Assignment |
With pictures removed, output every record below exactly as written.
Start of Block
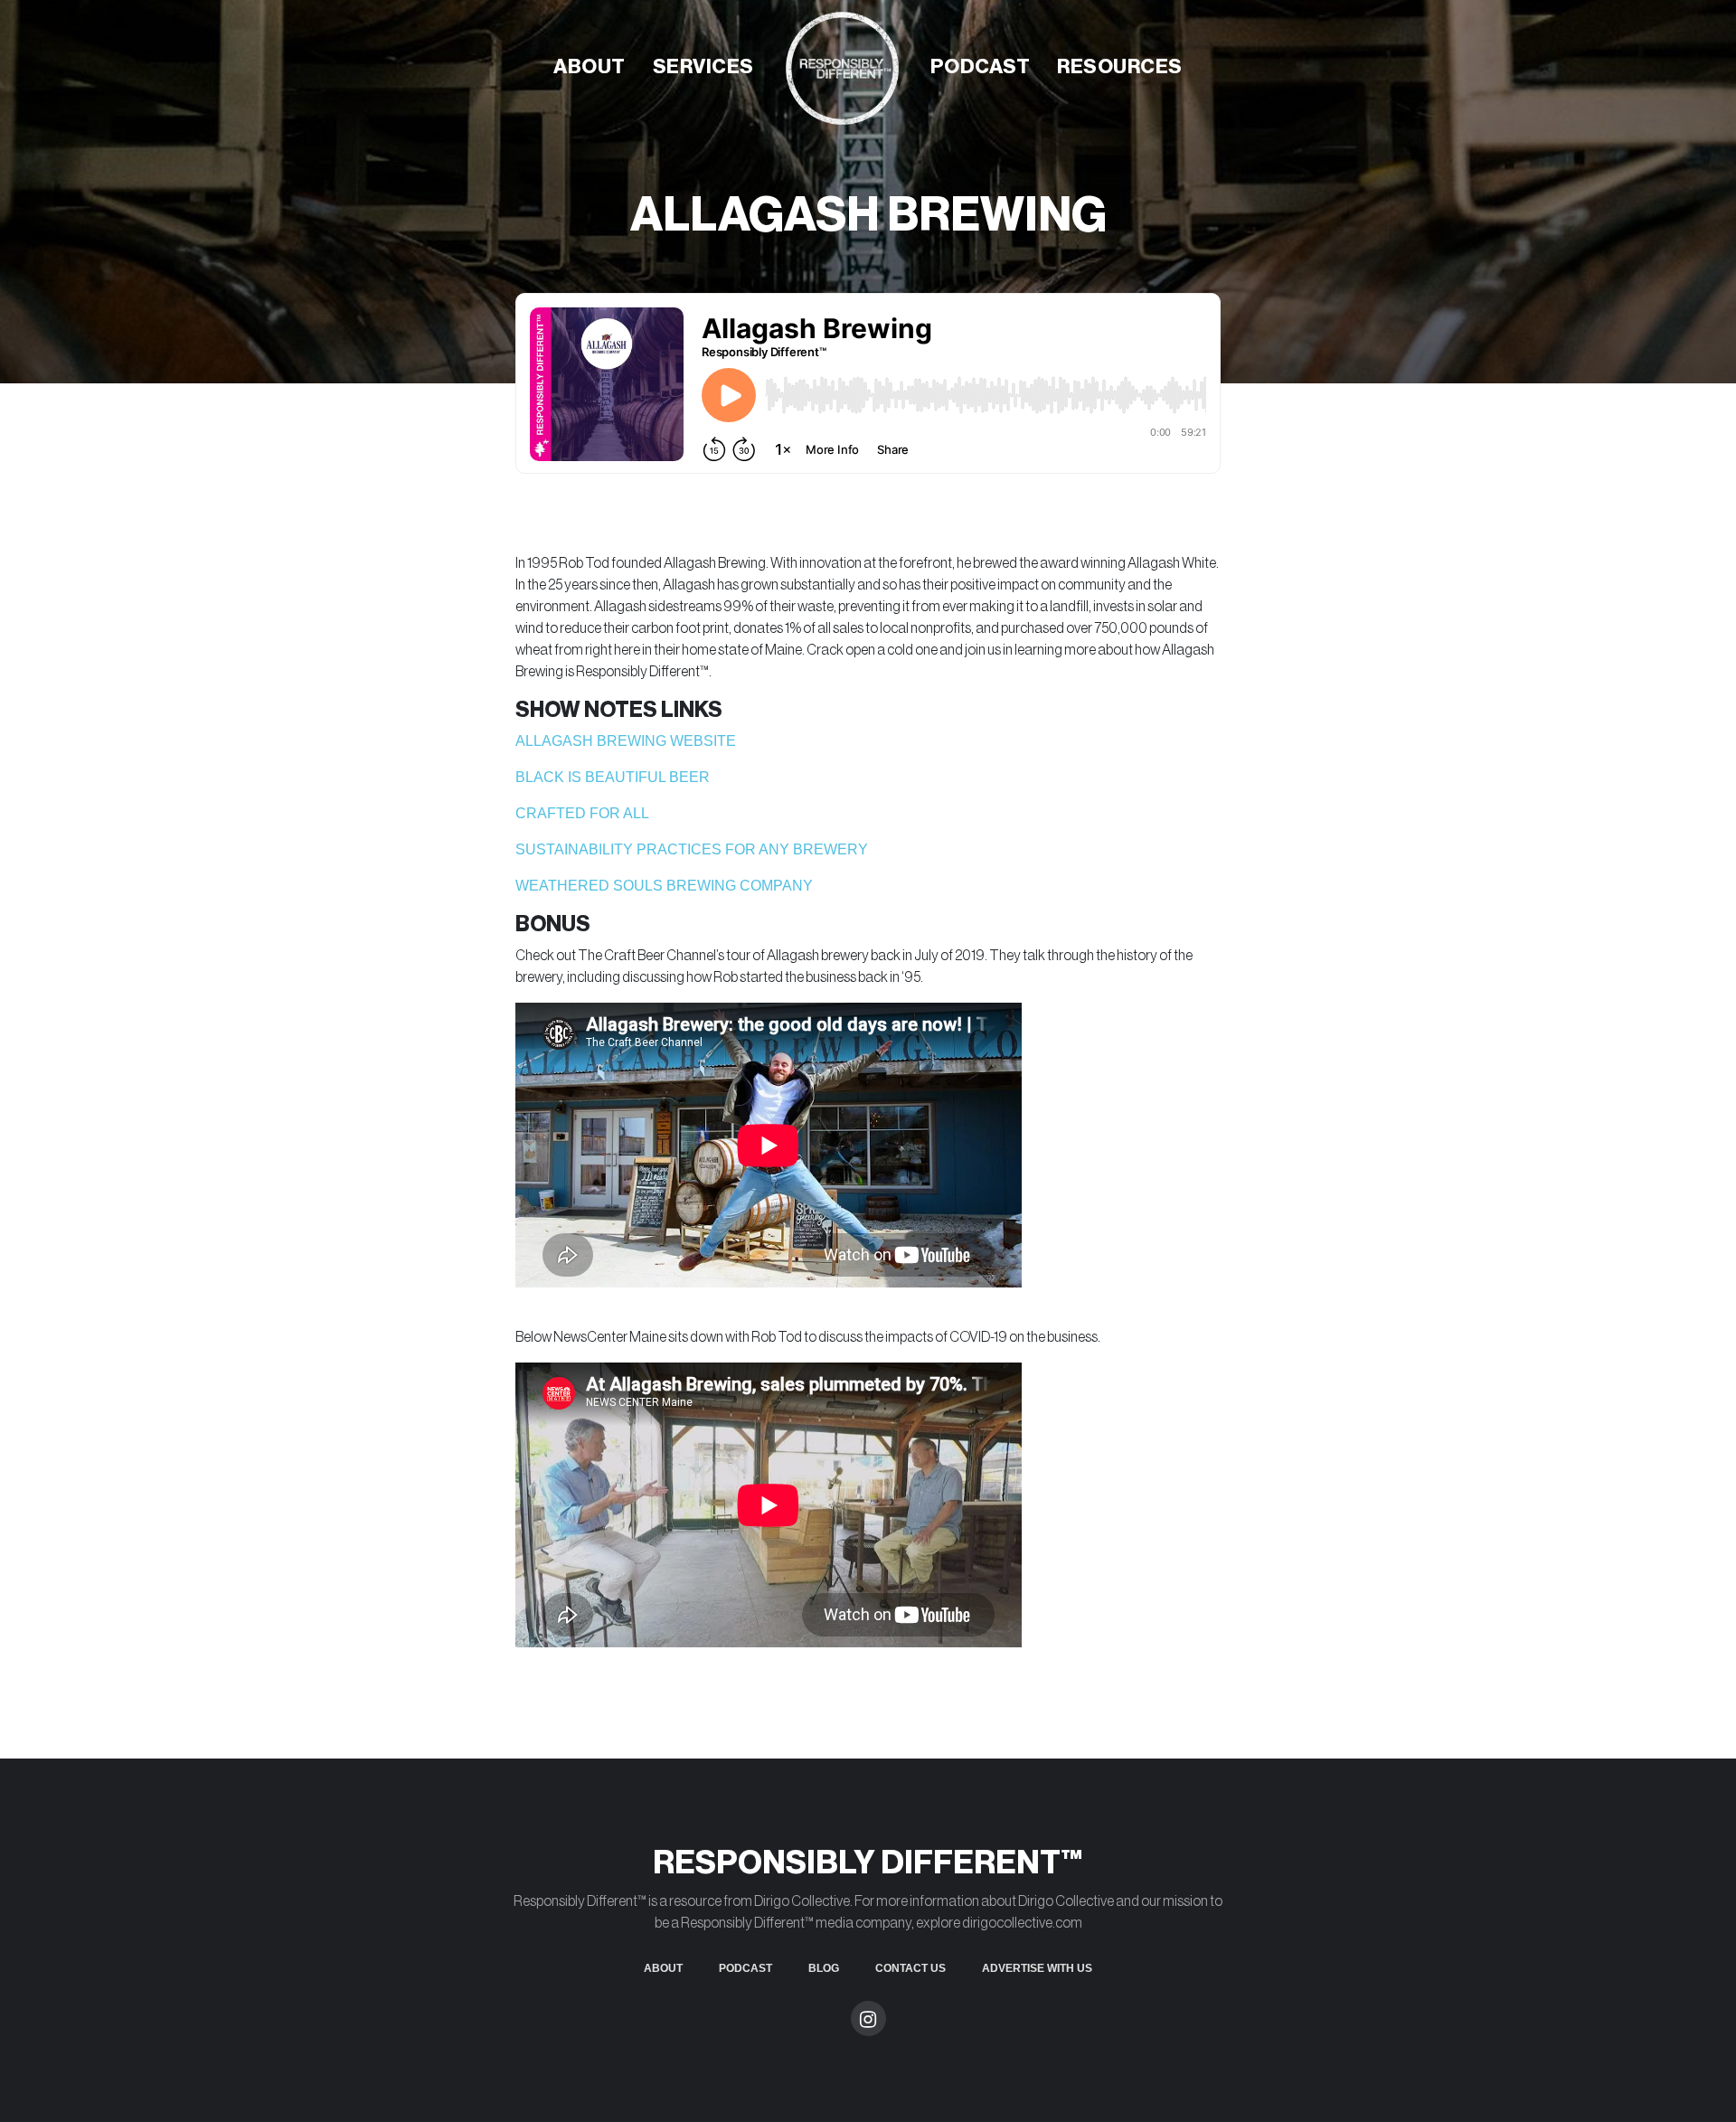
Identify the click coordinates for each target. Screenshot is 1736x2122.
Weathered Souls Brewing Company (664, 885)
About (589, 67)
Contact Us (910, 1968)
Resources (1120, 67)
End of Block
Task output |
Identify the click coordinates for each target. Screenshot is 1736x2122.
Weathered Souls Brewing Company (664, 885)
About (589, 67)
Contact Us (910, 1968)
Resources (1120, 67)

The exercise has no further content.